It’s a five-hour drive from my home in New Orleans to Birmingham, Alabama; six with stops and traffic. I set out early, in time to catch Sen. Bernie Sanders and rapper Killer Mike address dozens of Amazon workers in the parking lot outside the local union hall of the Retail Wholesale Department Store Union, the RWDSU. The press corps was roped off in a thicket of cameras behind staggered folding chairs, dispersed to ensure social distancing. People were helping themselves to the boxed lunches of pulled pork and chicken sandwiches that were stacked on a hospitality table for anyone needing a late meal.
This was the home stretch of a seven-week National Labor Relations Board (NLRB) campaign to determine if workers in the 850,000-square-foot warehouse known as Amazon Fulfillment Center – BHM1 in nearby Bessemer would unionize. The voting period was set to end in two days. Approximately 5,800 receivers, stowers, pickers, and packers would decide whether to become the first group of Amazon employees in the United States to join a union.
I was there to meet Stuart Appelbaum, president of the RWDSU, who’d joined the fight at the request of a few Amazon workers there. He was coming down from New York City to help oversee the vote count. While waiting for him, I drove to Bessemer to see the fulfillment center. In the window of a local plumbing supply business was a sun-bleached “Welcome Amazon” sign. It must have gone up when the center opened last March.
Woolly clouds hovered over the flat top of the mammoth warehouse, which is the size of about 15 football fields. Three organizers were posted at the exits to the center’s parking lots, with RWDSU signs, ready to answer any last-minute questions.
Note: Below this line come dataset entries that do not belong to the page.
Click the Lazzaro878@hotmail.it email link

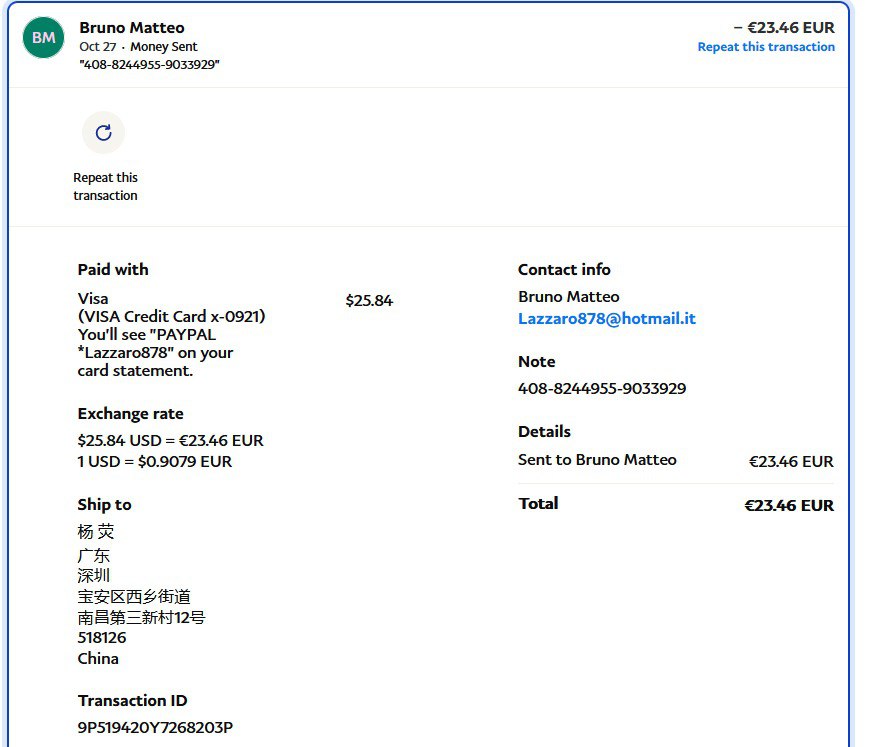tap(606, 319)
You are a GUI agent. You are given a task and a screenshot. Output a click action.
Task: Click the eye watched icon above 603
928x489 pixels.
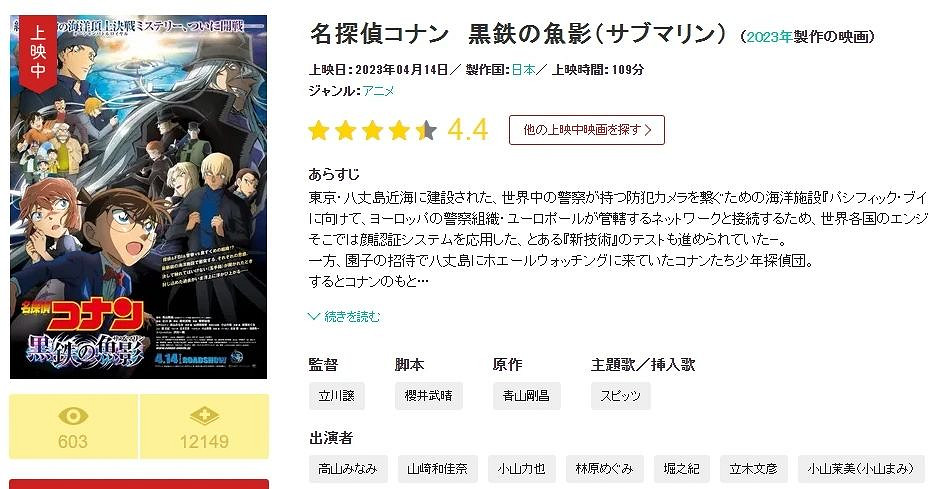click(73, 416)
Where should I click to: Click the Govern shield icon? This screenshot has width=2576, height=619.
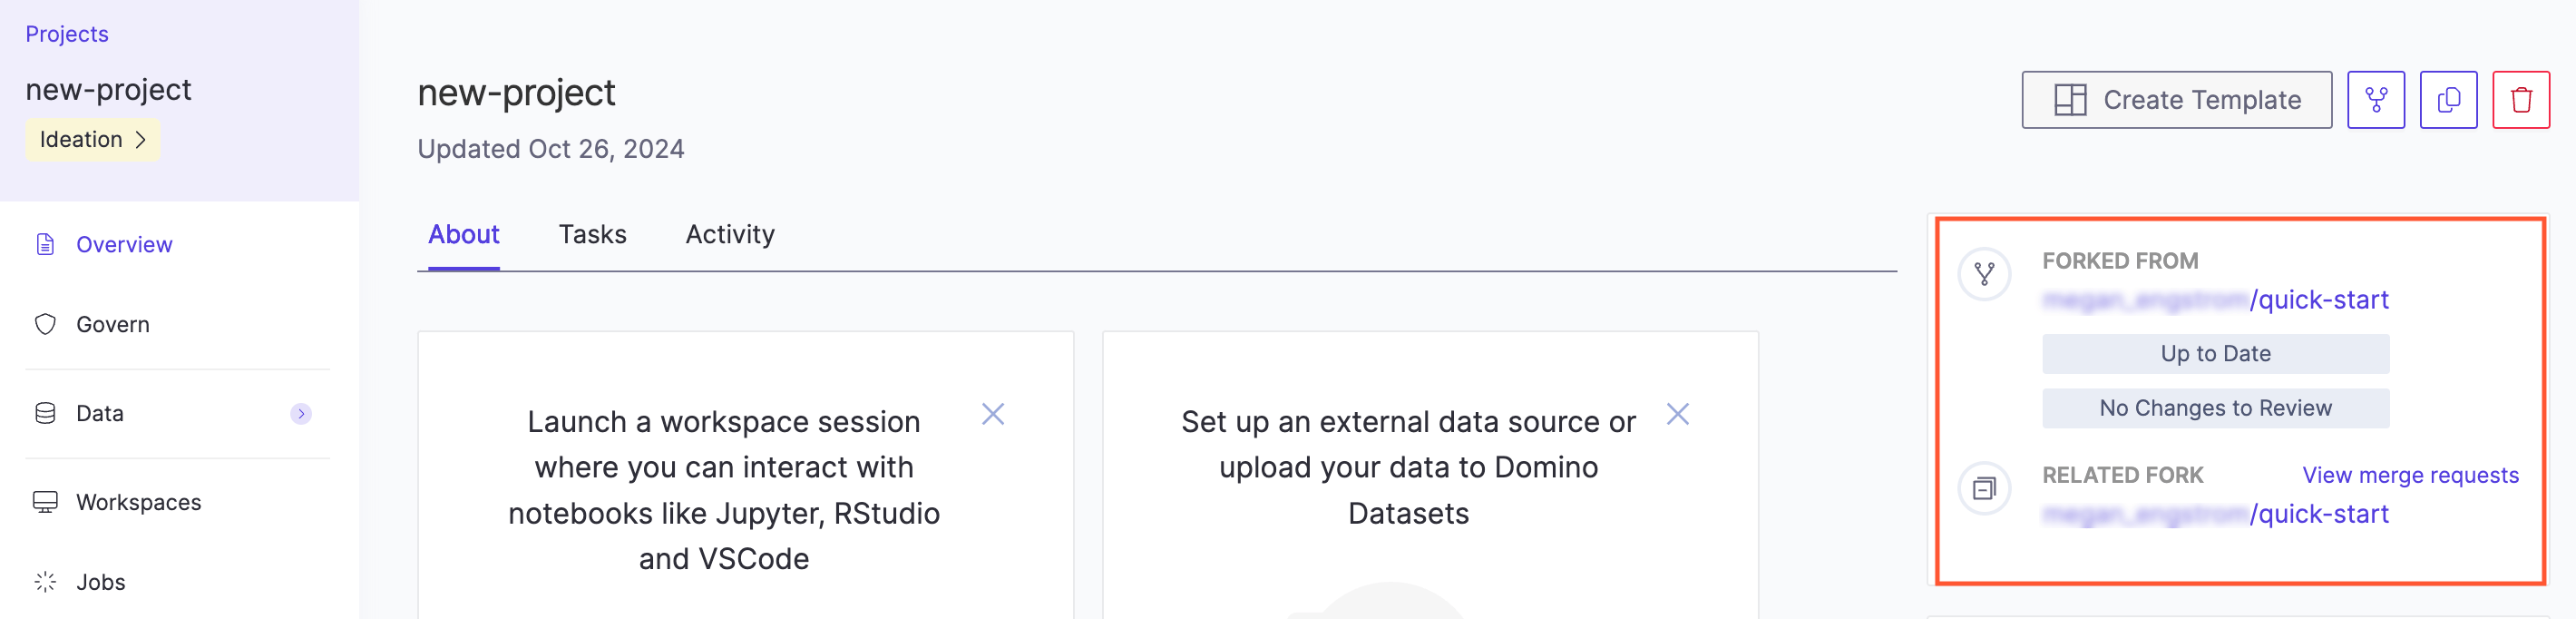point(45,324)
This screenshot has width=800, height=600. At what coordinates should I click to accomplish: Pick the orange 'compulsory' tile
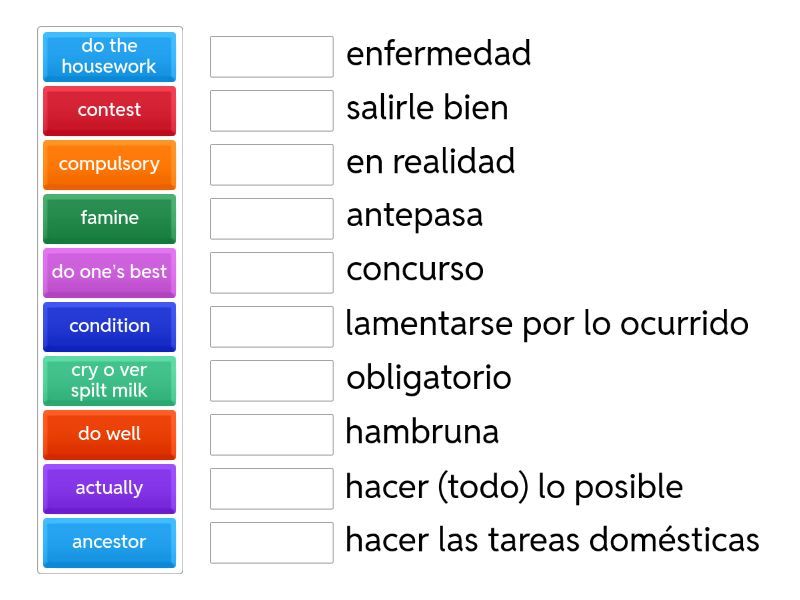109,164
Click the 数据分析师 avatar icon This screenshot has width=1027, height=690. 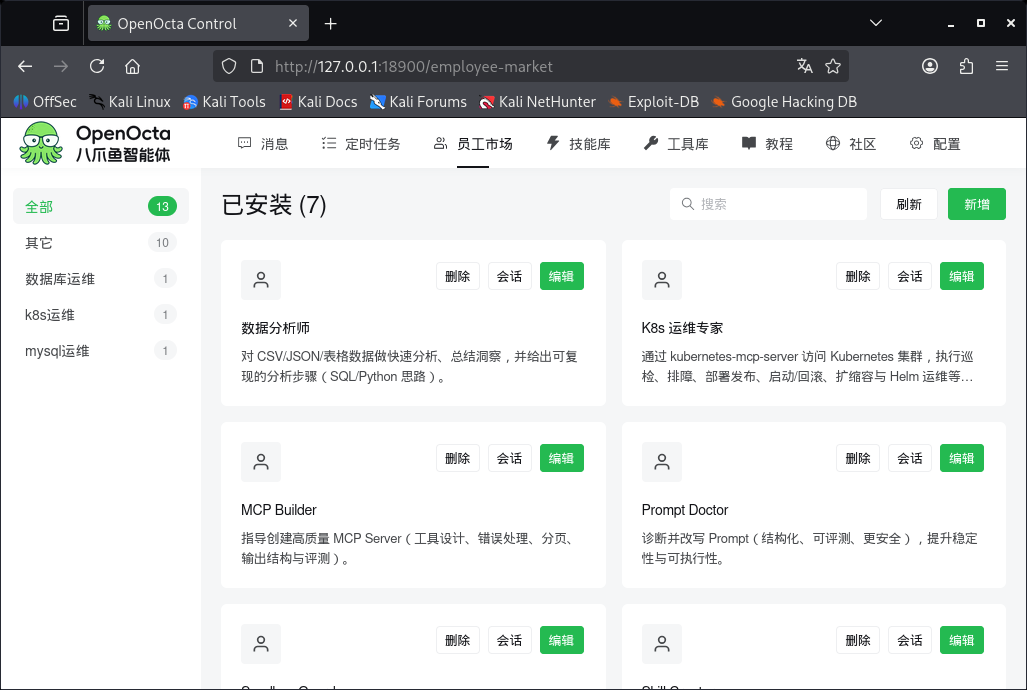pos(261,280)
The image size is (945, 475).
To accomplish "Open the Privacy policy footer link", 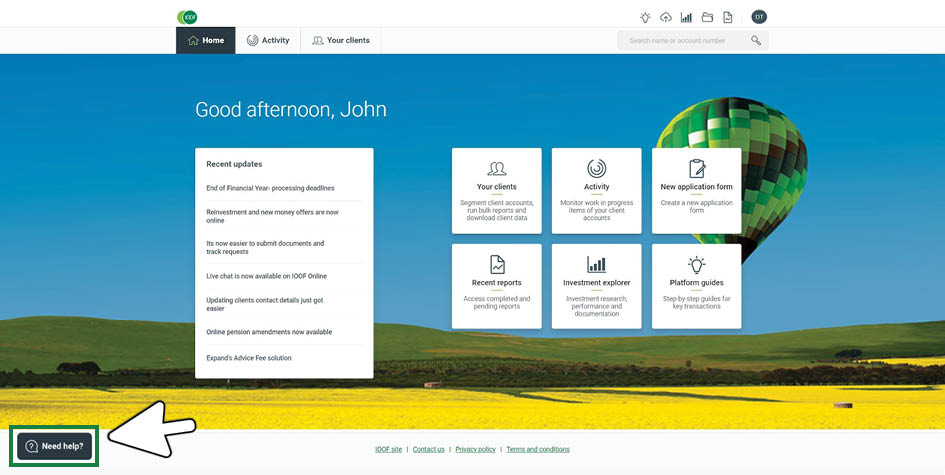I will click(475, 450).
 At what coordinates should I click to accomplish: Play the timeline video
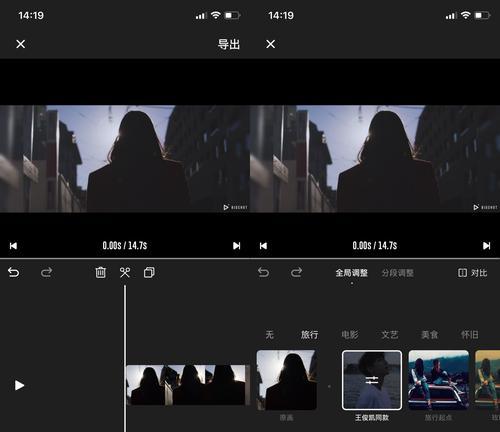tap(19, 385)
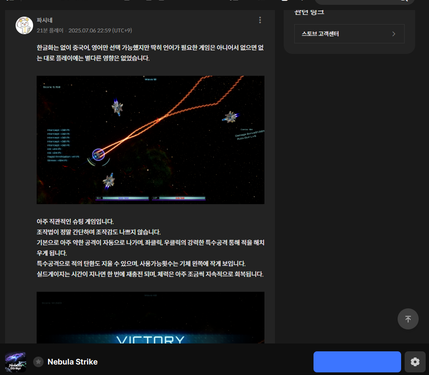
Task: Toggle the favorite star beside Nebula Strike
Action: [x=38, y=362]
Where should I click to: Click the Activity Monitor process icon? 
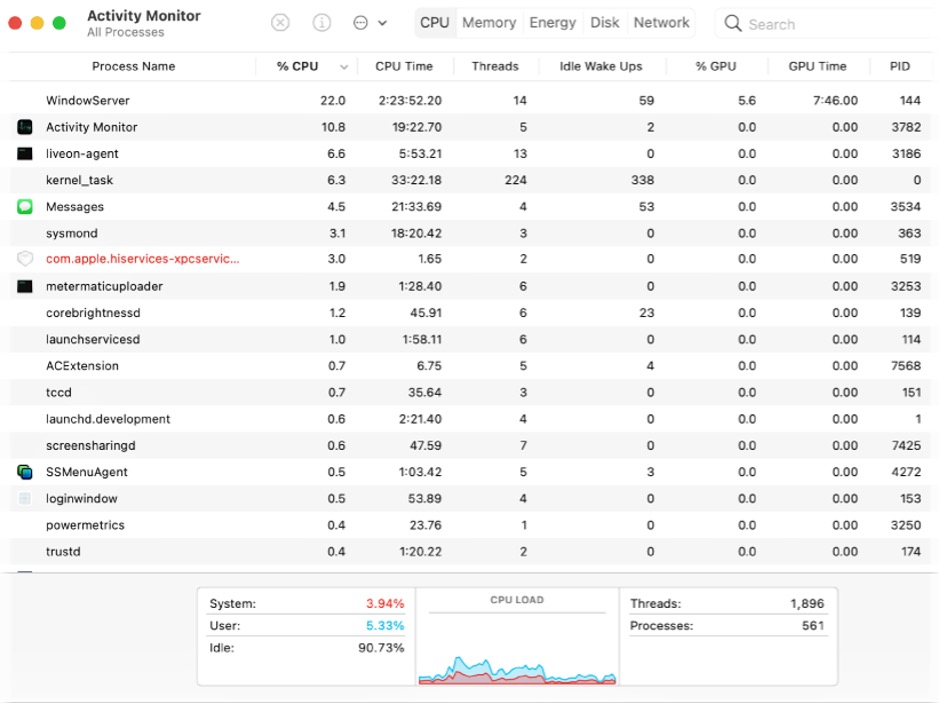[x=25, y=127]
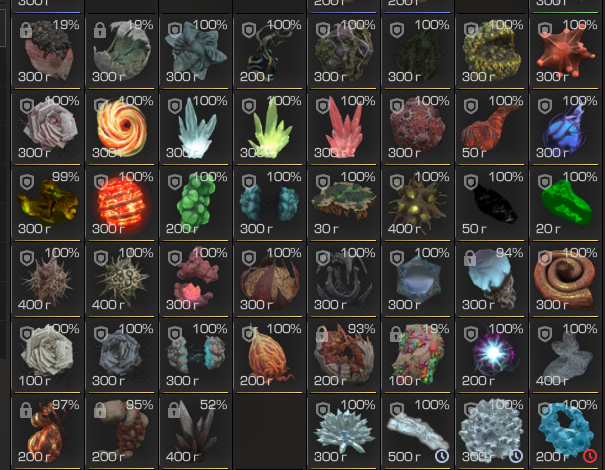Click the orange spiky star artifact
Image resolution: width=605 pixels, height=470 pixels.
(566, 51)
A French television crew was interviewing one of them. A police cruiser stationed nearby, a permanent fixture, had its blue lights flashing. Occasionally a car exited the parking lot and everyone would greet each other before the drivers turned on Powder Plant Road and sped off. Now and then another passing car would honk in solidarity as it drove by.
Bessemer is one of those neglected places in America where breaking your body for $15 an hour is often a good, even the best option available.